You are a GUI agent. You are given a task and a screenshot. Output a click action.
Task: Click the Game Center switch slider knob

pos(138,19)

==========

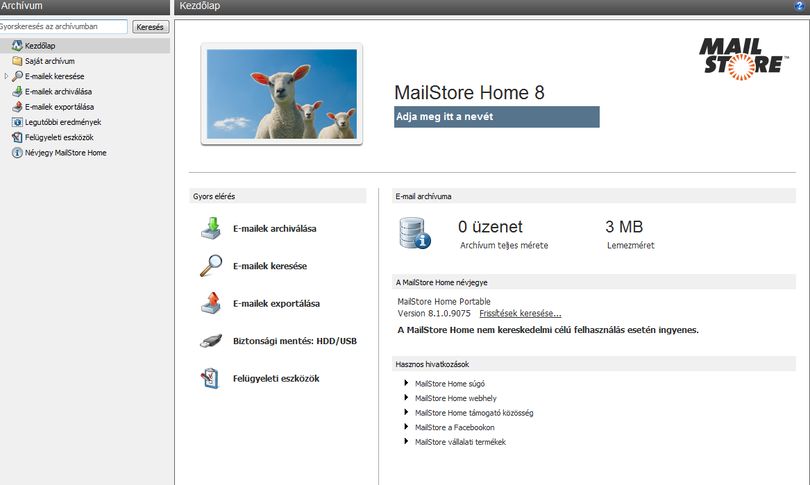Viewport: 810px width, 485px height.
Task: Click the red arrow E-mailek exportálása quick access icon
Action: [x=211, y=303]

==========

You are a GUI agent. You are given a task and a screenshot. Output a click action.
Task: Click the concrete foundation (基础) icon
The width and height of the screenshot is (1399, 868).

==========

Task objective
Exactly the lines above from the one with "Task: Click the concrete foundation (基础) icon" to the one with "The width and", both included, are to be quoted; leave the rest out.

Written response
Task: Click the concrete foundation (基础) icon
The width and height of the screenshot is (1399, 868).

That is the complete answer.